Japanese outbound M&A activity and the yen

Japanese outbound M&A activity and the yen

A falling yen can’t take all the blame, but it will have damped spirits. Take SoftBank’s bid. Converted into the buyer’s own currency, the sticker price has risen 29 percent since it was announced in October, two months before Abe took charge. Of course, Sprint’s U.S. dollar cash flows are worth more too. But were the yen to strengthen again, today’s buyer would get the worst of both worlds when converting future flows back into home currency.

Volatility is a more real impediment, since it affects companies’ financing as well as their confidence. Futures contracts on Japanese government bonds turned exceptionally jumpy in the second quarter of 2013, as Abe’s government strove to chivvy up inflation. That will have pushed up the price of currency hedges, which buyers often use to insure themselves until announced deals complete.

Finally there’s volatility of a political kind.

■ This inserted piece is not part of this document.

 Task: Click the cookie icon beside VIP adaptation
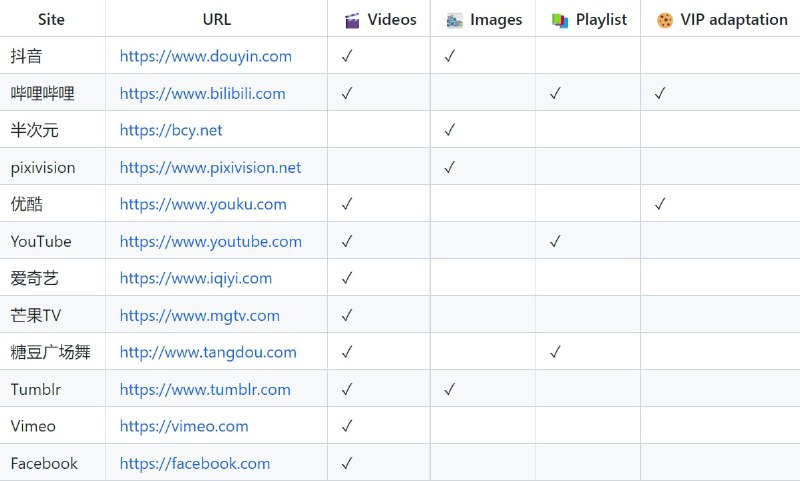(x=665, y=20)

Japan is holding elections for its upper legislative house on July 21. After that, Abe will probably have greater elbow room to push through his pro-growth policies. Some of them — such as proposed tax incentives that encourage more capital spending — may make overseas purchases relatively less attractive.

None of these should hold CEOs back for long. A shrinking, ageing population makes Japan’s consumer demographics unattractive. The country is short of energy commodities, and manufacturers still face pressures to lower their costs by shifting operations overseas. Once volatility eases up, Samurai spirits should return.